───── DATA EXTRACTS ─────

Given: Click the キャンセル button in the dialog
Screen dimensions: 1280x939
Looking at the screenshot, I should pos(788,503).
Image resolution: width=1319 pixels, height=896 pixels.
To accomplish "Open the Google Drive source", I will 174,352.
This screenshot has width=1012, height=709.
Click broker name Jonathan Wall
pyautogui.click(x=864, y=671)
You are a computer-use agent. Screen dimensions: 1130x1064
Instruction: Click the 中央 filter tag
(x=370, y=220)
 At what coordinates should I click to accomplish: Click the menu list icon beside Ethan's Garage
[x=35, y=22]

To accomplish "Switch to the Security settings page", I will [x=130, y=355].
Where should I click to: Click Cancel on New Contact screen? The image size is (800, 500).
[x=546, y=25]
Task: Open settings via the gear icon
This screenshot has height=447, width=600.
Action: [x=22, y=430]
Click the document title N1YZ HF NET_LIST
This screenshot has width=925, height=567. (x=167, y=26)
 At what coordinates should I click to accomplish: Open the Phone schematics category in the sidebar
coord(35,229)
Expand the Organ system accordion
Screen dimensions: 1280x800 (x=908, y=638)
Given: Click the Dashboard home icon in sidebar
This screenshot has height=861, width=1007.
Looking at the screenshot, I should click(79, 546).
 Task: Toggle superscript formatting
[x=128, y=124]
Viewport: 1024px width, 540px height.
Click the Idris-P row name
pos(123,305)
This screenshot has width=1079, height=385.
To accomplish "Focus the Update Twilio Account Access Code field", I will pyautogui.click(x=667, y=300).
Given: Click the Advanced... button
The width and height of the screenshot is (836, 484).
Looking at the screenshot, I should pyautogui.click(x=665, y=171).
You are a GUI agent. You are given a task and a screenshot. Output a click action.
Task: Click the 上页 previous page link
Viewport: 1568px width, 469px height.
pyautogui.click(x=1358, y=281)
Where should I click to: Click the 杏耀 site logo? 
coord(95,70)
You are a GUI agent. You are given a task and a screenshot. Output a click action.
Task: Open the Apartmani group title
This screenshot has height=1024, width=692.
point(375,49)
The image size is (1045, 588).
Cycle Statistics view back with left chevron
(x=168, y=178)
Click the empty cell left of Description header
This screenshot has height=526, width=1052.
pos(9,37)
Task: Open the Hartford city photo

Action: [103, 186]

─────

• [WHAT IS NEEDED] Looking at the listing above, count each line that contains the word "page" and write the number with nothing else.

• [RESPONSE BOX] 2